By: Drew Himmelstein
Every Saturday night at the close of Shabbat, campers at Camp Ramah in Northern California gathered on the Monterey beach for Havdalah. After singing the prayers in the darkness, the staff turned on the lights and cranked up Israeli dance music. With the sounds of Hebrew lyrics pounding in their ears, the campers danced on the sand.
“It almost feels like we’re in Tel Aviv,” said camp director Sarah Shulman. “It’s so fun, and that’s what Hebrew culture should be.”
Sounds of the ocean and the waves provided a backdrop to life at Camp Ramah this summer, the camp’s inaugural year. But another important auditory element of camp life, Shulman said, was Hebrew.
“You will encounter an interesting soundscape which will include a lot of Hebrew — announcements, songs, prayers, places, words, conversations,” Shulman said. “Ultimately, we’re creating a Hebrew culture. We really transmit a love of Hebrew to our entire camp community.”
Camp Ramah — like the Bay Area’s other Jewish summer camps, Camp Tawonga and Camp Newman — is not a Hebrew immersion program. But Ramah integrates Hebrew words, music and phrases into daily life as a way to transmit Jewish learning and create connection to Israel and Jewish culture. That approach is common at most Jewish summer camps in the U.S., according to a recently published report from Brandeis University, “Connection, not Proficiency: Survey of Hebrew at North American Jewish Summer Camps.”
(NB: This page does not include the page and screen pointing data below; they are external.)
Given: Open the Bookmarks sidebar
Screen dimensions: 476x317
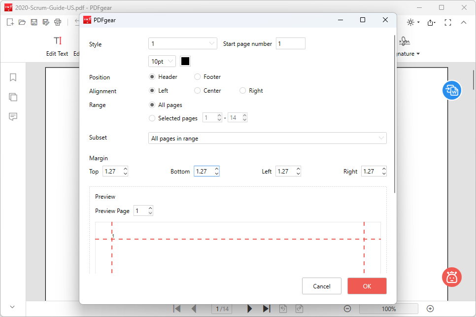Looking at the screenshot, I should point(13,77).
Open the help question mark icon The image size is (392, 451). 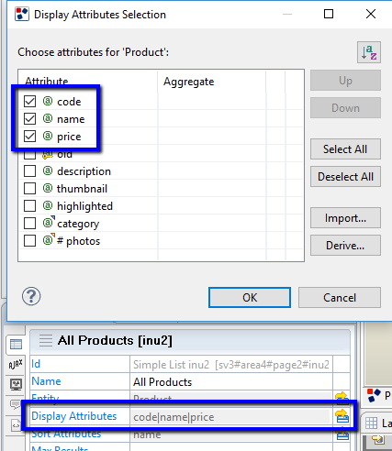click(x=31, y=296)
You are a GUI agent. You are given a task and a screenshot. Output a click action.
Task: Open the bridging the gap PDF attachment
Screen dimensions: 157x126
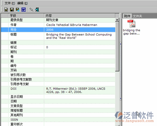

“In its varying forms, Hebrew infusion at camp blends creativity with decades of tradition, resulting in deeply meaningful experiences for learners,” Sarah Bunin Benor, who co-authored the report, said in a news release.
Interviews with leaders of the Bay Area’s Jewish summer camps affirmed that each hires Israeli staff and uses Hebrew words and phrases to refer to camp activities and locations. The camps focus not on building Hebrew speaking skills so much as on strengthening campers’ Jewish identities.
“We give a sense of living on Jewish time and living in Jewish space, and I think Hebrew helps with both of those things,” said Rabbi Allie Fischman, associate camp director at URJ Camp Newman in Santa Rosa. “We say boker tov and laila tov and everything on our schedule has a name in Hebrew ... We have somewhere between 30 and 35 Israeli staff members. Using Hebrew is one of the ways that we connect our everyday camp schedule to the fact that there’s other people at camp who speak Hebrew fluently.”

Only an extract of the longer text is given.